(DATASET ENTRIES Opens)
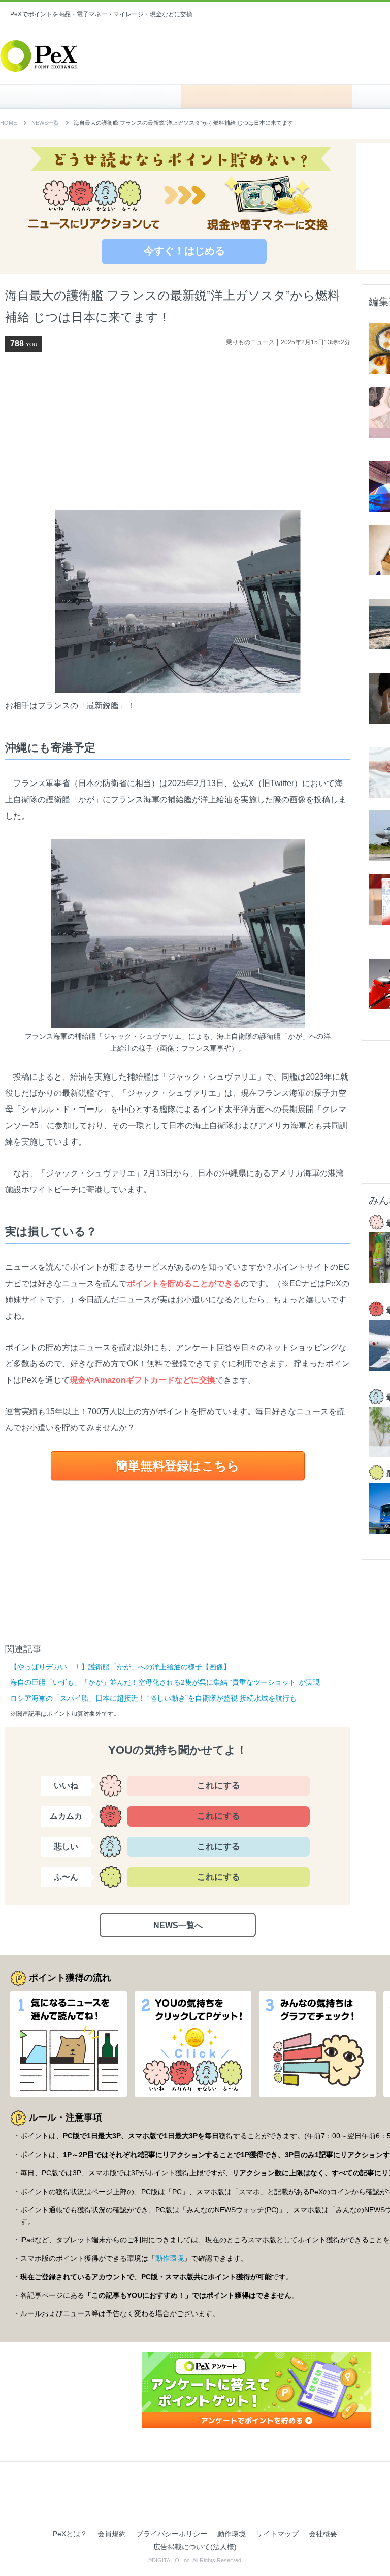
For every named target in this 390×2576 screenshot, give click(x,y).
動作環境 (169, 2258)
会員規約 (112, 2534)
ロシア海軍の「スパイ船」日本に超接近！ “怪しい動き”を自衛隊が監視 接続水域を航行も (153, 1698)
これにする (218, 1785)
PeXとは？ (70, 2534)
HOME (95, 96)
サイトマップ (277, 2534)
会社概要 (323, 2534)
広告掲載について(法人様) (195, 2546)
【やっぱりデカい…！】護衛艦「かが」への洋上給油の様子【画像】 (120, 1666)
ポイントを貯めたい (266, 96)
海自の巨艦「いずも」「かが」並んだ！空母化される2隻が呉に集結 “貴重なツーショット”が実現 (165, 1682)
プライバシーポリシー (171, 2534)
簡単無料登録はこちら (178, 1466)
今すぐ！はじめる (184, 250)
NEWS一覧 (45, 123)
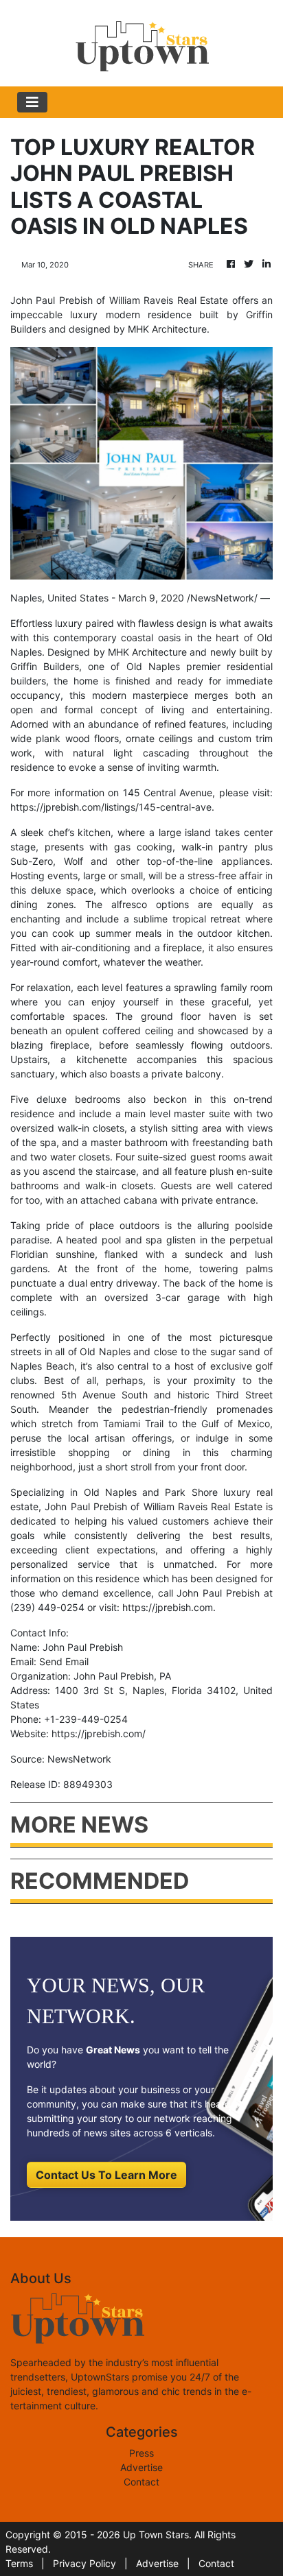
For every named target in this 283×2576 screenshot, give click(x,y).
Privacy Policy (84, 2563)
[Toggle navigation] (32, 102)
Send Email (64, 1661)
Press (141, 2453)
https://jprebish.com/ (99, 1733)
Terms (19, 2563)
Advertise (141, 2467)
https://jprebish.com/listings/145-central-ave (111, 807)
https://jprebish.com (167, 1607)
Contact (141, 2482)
(DATASET ENTRIES Closes)
## TASK GOAL
What is needed is the number of lines in the data that contain "every", given with nothing else.

## OUTPUT
2